** start **
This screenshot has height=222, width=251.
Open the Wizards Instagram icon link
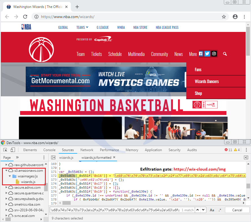pyautogui.click(x=214, y=54)
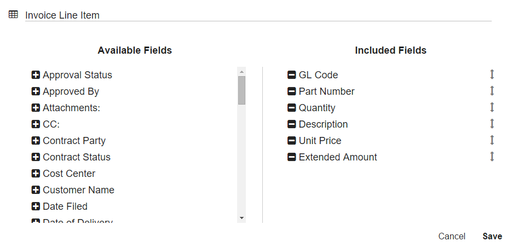The width and height of the screenshot is (518, 247).
Task: Remove the Extended Amount field
Action: pyautogui.click(x=292, y=157)
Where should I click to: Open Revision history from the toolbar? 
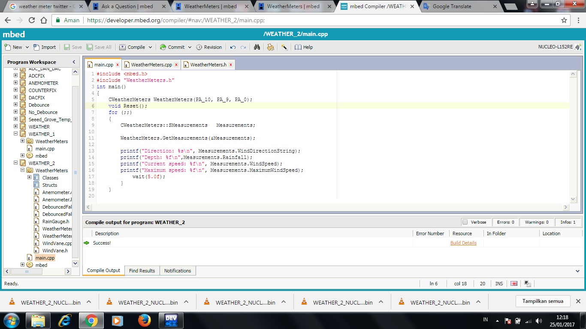click(209, 47)
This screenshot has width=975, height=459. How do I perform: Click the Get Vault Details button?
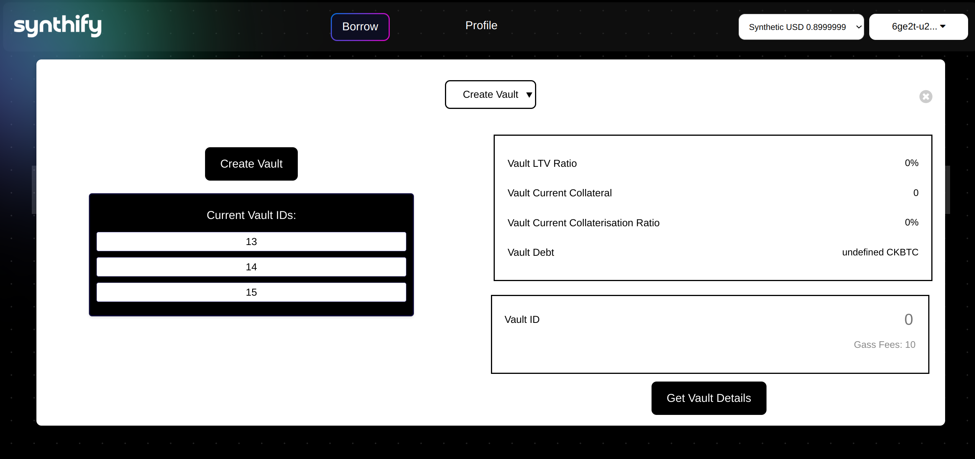coord(709,398)

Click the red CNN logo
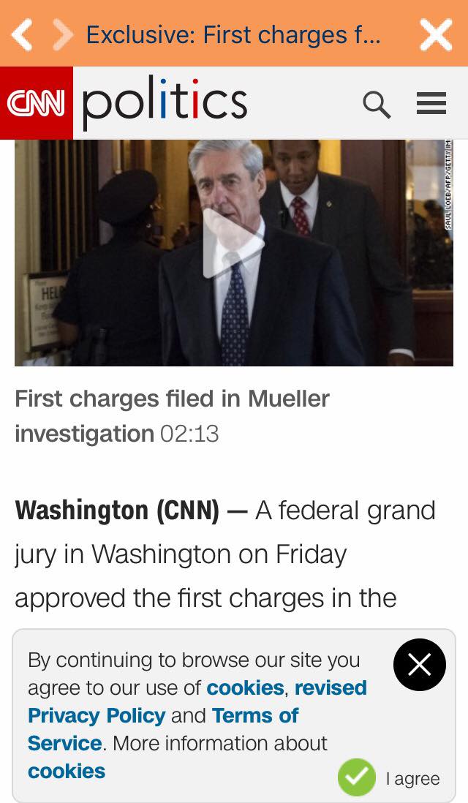coord(37,102)
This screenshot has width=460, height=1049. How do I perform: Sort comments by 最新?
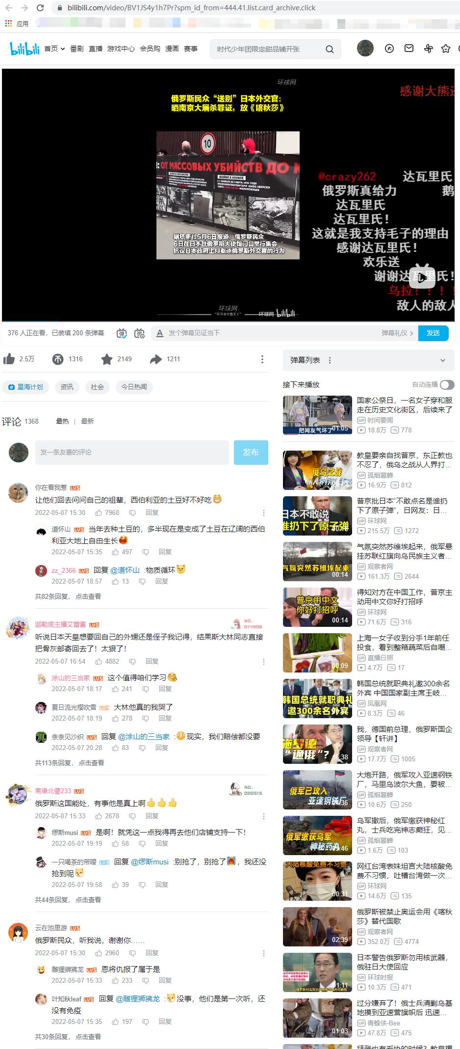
** end **
> **Your goal**: Return everything in the listing from the line containing "Where should I" down to the end, both ends included, with each line unchanged and the pictures left out.

> **Expected answer**:
Where should I click to: Open Revision history from the toolbar? 
click(209, 47)
This screenshot has width=975, height=459. How do I perform: Click the Get Vault Details button?
coord(709,398)

Click the red CNN logo
coord(37,102)
This screenshot has width=460, height=1049. How do I perform: Sort comments by 最新?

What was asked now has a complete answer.